Kroc Collaborative Study Group. Blood glucose control and the evolution of diabetic retinopathy and albuminuria. A preliminary multi-centre trial. N Engl J Med 1984; 311: 365-372.

This was an international, multicenter trial of improved versus conventional glycemic control on microvascular complications in the eye and kidney. Seventy patients were randomized to either CSII or conventional insulin (CIT) for 8 months. All had non-proliferative retinopathy at baseline. Twenty-four hour average blood glucose from a seven-point profile collected at home using plastic fluoridated tubes was 11 mmol/L (198 mg/dL) and 10.4 mmol/L (187 mg/dL) at baseline in the CSII and CIT groups respectively. Baseline total HbA 1c (normal range 6.5 – 7.8%) was 10.3% and 10.1% respectively. During the 8-month trial glycemia did not change in those on CIT but mean 24-hour glucose was 6.4 mmol/L (115 mg/dL) and HbA1c 8.1% in those on CSII. Retinopathy worsened with the appearance of IRMAs and cotton wool spots suggestive of ischemia. Albuminuria, however, was significantly reduced in the 10 patients with baseline values > 12 ì g/min on CSII with no change in the 10 on CIT. The authors concluded that medium-term maintenance of glycemic separation was possible (previously this had been extremely difficult to achieve) but that the worsening of retinopathy was a concern. They concluded: ‘These preliminary observations indicate the need for longer trials (particularly of primary prevention)’.
This study set the stage for the much bigger DCCT – it could almost be considered as the pilot. The finding of acute worsening of retinopathy was confirmed by the Stockholm and Oslo studies and was seen in the secondary prevention arm of the DCCT. Later analysis of the Kroc patients showed that in the long term, eye complications were less severe in the CSII group, thus providing reassurance for the DCCT.
The study also showed that CSII was an effective, safe and practicable research tool.
The study name derived from the Kroc Family Foundation which funded the trial. Dr Robert Kroc was one of the founders of the McDonalds hamburger chain.

 

New vessels are associated with fibrous bands that can cause traction retinal detachment or tearing of vessels, leading to further hemorrhage (Figure 15.12). Sometimes the hemorrhage remains encapsulated between these fibrous bands, the retina and the vitreous, leading to a fluid level and a flat-topped (boat-shaped) appearance.

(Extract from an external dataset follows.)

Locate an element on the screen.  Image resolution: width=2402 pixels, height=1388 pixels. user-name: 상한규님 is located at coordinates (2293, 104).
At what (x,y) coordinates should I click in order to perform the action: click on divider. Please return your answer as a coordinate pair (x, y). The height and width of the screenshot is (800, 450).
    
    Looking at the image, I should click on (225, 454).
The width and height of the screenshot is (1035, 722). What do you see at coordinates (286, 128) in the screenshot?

Tractional detachment results in ‘tenting’ or folding of the retina with grey-white bands and occasional tears (Figure 15.13). Ophthalmic ultrasound is often helpful at detecting detachment, particularly if the retina is obscured by hemorrhage (Figure 15.14).

The most common cause of visual loss, however, is maculopathy, which results from ischemia and subsequent edema of the central retina. Focal maculopathy is usually associated with areas of circinate or star-shaped exudate within one optic disc diameter of the macula (Figure 15.15). Diffuse macular edema results from ischemia and causes thickening of the retina. It is harder to detect clinically and needs either stereo ophthalmoscopy or optical coherence tomography (OCT), which can generate clear images of the retina and accurate estimates of thickness (Figure 15.16).